Kathleen and I raced the '4 the Park' four-mile fun run at Memorial Park yesterday, Saturday April 3.  The course was flat and fast (with a few sharp turns in the first mile or so but after that ok) and the after party is one of the best in Houston.  There must have been in excess of 20 food and beverages stalls with a taste of everything from gourmet chocolate to vegan fried rice, ultra light beer to fruit smoothies, burritos, hummus, fresh cut fruit, breakfast tacos, bagels, and many more. We had a blast.  So thank you very much Michelob Ultra, My Fit Foods, California Pizza Kitchen, Smoothie King, Whole Foods, Los Cucos Mexican Cafe, Hungry's, Banyan Foods, El Rey, Freebirds, the Hot Bagel Shop, Firkin Phoenix, Sicilian Village, the Fruit Palette, Beck's Prime, Caceres, Candelari's, Latin Specialties Produce, VitaminWater10, Salata and Tintos.  We will definitely be back next year!

The run itself was pretty good too - Kathleen ended up grabbing 2nd place in her age category.  Well done!  I made a real rookie mistake by leaving my timing 'chip' at home.  No chip, no time... Unofficially I clocked the 4 miles at 28:58 which I was very happy with, considering the warm weather.

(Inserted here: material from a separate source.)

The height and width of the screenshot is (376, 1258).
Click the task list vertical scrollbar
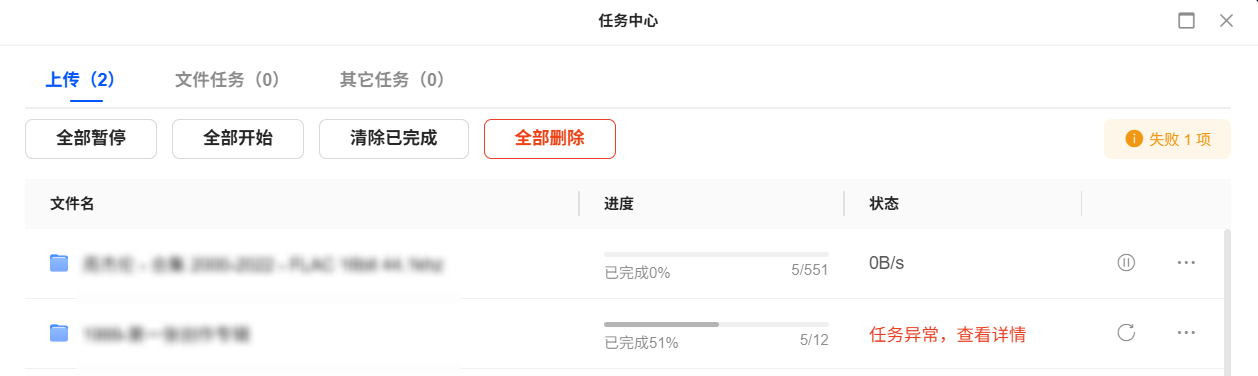[1228, 300]
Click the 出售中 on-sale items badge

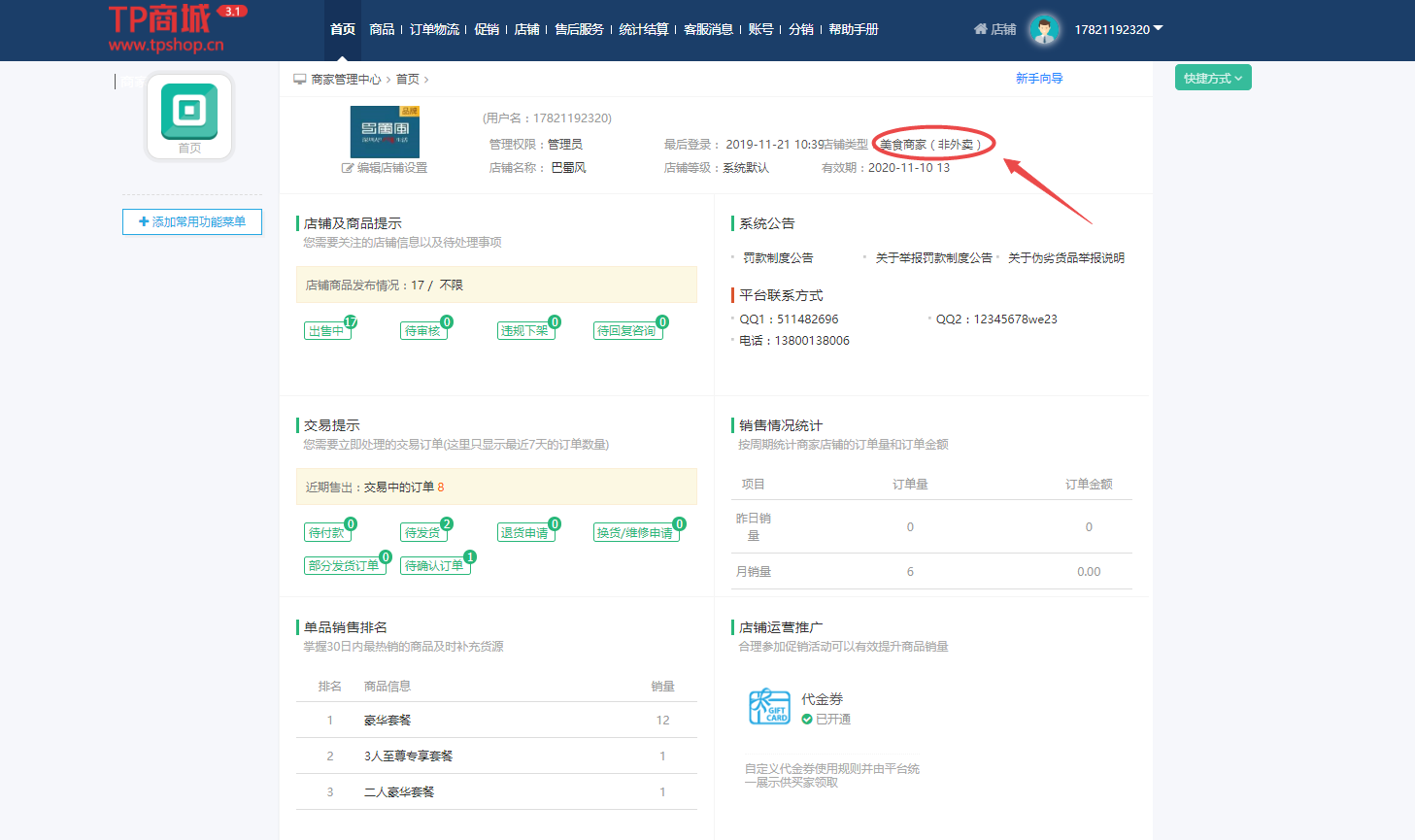coord(327,330)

I like the fact that the race benefits Memorial Park Conservancy and particularly a plan to build a running center close to the new natural bridge which provides a safe way to cross Memorial Drive which bisects the Park.  Runners are forever supporting someone else's causes such as alopecia or melanoma, supporting the arts or in aid of Sudan.  I have no beef with that, but it was a good feeling to run in support of something that would directly benefit regular users of Memorial Park.   

Kath and I also participated in the first of five consecutive Thursday afternoon races in the annual spring 'Tour de Bayou' cross-country race series presented by the Houston Area Road Runners Association (HARRA).  These are fun but sometimes very taxing events ranging from 3 to 5 miles, with most of the organization handled by Roger Boak, a well-known (and fast!) veteran of the Houston running scene.  The Tour de Bayou series is laid-back and free with a minimum of hassles: no need to remember your timing device as there aren't any.  Even so, they are very competitive with some of the city's fastest runners coming out for bragging rights.  Interestingly, the results are age-graded which is a big incentive for some of the more 'mature' runners to measure themselves against the speedy youngsters.  Last Thursday's course laid out in Spotts Park at the intersection of Waugh and Memorial Drive, was diabolical.  A steep uphill right out of the starting block and it gets worse after that! By the time we had gone twice around, out and back, there was not a runner present who hadn't tested his or her heart rate limit, if they tried to stay with the pack.  Hopefully next Thursday's course at White Oak Bayou will be a little less strenuous. We'll see!